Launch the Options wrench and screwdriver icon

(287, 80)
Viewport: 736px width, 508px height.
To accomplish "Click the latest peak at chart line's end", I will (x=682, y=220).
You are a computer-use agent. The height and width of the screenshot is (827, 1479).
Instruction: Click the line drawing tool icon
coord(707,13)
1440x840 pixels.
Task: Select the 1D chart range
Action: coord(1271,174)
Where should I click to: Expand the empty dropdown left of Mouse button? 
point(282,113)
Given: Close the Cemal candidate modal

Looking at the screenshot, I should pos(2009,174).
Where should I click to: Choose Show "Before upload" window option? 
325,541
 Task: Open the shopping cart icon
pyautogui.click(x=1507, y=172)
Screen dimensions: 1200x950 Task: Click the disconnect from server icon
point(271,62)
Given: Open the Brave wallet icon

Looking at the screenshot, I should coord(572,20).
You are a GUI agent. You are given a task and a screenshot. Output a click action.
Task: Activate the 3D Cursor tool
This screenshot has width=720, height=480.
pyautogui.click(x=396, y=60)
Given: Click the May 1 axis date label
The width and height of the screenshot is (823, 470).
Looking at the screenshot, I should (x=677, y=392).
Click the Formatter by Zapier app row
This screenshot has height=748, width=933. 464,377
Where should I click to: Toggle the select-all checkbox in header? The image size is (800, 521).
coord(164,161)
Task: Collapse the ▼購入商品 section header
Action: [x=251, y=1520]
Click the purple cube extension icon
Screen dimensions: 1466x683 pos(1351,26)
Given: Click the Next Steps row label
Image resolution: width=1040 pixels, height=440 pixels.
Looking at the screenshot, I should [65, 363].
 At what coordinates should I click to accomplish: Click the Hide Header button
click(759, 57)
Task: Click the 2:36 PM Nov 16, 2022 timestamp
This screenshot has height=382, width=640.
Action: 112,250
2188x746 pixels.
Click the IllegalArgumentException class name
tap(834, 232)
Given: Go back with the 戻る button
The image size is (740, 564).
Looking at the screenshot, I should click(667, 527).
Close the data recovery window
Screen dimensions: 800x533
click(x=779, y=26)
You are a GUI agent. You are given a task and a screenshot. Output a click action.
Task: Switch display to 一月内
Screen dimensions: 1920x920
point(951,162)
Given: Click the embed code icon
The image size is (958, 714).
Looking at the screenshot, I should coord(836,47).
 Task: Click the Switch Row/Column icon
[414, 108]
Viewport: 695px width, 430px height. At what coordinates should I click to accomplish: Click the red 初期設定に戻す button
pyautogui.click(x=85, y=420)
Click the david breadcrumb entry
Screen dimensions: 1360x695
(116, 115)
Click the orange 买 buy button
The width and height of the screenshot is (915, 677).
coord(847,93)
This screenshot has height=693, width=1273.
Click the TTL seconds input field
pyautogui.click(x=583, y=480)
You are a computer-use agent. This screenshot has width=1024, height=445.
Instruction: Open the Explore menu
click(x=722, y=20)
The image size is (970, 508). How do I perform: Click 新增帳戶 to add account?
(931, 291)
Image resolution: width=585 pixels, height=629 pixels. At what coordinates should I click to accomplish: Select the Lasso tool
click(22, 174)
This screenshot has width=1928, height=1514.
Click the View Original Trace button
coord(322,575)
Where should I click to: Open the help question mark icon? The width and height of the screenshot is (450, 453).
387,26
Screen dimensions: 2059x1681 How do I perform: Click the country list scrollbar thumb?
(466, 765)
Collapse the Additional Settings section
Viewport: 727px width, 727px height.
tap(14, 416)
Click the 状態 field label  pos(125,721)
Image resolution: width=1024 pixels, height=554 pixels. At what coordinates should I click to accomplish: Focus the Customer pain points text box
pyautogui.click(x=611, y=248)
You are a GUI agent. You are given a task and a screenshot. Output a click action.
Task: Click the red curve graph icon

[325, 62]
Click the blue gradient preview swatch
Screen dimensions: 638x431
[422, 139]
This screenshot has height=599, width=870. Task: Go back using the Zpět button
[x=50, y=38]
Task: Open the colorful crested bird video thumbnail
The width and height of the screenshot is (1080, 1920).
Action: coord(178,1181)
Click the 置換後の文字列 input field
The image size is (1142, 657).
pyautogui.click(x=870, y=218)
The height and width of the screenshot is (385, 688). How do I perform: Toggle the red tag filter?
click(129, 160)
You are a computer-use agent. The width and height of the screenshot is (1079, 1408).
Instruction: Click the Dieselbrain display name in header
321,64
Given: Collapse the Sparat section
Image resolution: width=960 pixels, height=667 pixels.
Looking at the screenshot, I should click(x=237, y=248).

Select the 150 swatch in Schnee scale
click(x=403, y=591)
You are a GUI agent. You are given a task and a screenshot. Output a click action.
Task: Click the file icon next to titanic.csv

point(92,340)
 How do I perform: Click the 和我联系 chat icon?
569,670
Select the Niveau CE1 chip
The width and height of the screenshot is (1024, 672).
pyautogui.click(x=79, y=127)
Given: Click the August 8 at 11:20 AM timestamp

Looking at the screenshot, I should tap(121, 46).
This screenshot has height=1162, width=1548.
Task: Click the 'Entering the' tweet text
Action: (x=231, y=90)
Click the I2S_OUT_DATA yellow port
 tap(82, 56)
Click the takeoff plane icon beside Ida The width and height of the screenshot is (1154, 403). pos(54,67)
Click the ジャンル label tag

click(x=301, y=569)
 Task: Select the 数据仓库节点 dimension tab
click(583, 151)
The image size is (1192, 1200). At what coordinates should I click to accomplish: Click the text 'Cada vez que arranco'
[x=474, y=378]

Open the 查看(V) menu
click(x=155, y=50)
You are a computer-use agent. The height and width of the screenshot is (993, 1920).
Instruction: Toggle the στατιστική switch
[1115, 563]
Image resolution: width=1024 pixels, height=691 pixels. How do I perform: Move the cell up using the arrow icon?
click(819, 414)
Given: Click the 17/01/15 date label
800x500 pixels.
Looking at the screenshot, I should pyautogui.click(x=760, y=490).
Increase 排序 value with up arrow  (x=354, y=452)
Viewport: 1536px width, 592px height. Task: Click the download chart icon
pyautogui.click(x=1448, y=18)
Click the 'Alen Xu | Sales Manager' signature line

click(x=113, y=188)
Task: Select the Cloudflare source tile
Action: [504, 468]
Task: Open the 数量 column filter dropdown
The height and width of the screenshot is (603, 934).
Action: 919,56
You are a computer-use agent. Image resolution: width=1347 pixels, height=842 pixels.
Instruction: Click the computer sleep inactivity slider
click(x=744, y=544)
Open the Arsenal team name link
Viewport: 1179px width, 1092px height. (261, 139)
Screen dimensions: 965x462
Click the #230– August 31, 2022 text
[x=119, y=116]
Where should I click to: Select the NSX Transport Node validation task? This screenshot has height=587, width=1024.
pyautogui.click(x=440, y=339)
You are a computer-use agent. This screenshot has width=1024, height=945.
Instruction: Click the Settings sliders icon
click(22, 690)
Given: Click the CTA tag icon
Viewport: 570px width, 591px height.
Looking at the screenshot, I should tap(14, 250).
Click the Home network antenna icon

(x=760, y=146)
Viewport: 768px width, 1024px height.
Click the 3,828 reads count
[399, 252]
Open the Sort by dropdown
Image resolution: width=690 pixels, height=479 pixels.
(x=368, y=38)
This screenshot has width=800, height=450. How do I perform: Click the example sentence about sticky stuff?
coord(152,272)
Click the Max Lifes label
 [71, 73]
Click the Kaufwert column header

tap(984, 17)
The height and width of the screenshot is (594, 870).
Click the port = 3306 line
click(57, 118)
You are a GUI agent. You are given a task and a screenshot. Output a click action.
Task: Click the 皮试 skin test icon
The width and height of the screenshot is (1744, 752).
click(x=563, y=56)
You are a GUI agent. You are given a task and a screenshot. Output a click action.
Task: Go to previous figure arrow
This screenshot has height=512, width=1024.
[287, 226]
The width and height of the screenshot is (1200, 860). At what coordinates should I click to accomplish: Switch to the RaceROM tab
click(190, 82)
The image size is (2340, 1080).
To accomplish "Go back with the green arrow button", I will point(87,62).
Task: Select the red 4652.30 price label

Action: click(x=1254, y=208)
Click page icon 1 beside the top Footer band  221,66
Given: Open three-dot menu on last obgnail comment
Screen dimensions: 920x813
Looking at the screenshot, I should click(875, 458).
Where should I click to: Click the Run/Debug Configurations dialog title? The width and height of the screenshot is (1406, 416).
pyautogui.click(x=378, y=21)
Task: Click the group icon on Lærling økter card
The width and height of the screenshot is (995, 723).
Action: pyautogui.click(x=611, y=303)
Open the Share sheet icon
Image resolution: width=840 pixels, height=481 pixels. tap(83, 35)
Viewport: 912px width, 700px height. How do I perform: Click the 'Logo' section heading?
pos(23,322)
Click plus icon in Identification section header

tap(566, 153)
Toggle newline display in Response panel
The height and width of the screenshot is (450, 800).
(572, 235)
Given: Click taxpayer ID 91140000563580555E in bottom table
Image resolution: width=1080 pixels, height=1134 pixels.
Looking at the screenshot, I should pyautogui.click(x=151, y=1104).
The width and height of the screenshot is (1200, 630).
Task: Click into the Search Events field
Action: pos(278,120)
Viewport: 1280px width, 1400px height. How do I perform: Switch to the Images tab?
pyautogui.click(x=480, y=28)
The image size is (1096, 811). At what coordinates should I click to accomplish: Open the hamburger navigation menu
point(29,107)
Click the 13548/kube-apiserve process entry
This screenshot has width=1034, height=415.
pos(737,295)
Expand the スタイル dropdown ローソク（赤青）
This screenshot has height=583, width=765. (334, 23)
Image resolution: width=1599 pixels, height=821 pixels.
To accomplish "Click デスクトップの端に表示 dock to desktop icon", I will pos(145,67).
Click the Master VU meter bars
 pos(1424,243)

_Action item_. Print the lines above from the one with "Image resolution: width=1040" through the one with "Given: Click the embed code icon", both included, exactly as written and nothing more.

_Written solution_.
Image resolution: width=1040 pixels, height=440 pixels.
Looking at the screenshot, I should [65, 363].
 At what coordinates should I click to accomplish: Click the Hide Header button
click(759, 57)
Task: Click the 2:36 PM Nov 16, 2022 timestamp
This screenshot has height=382, width=640.
Action: 112,250
2188x746 pixels.
Click the IllegalArgumentException class name
tap(834, 232)
Given: Go back with the 戻る button
The image size is (740, 564).
Looking at the screenshot, I should click(667, 527).
Close the data recovery window
Screen dimensions: 800x533
click(x=779, y=26)
You are a GUI agent. You are given a task and a screenshot. Output a click action.
Task: Switch display to 一月内
Screen dimensions: 1920x920
point(951,162)
Given: Click the embed code icon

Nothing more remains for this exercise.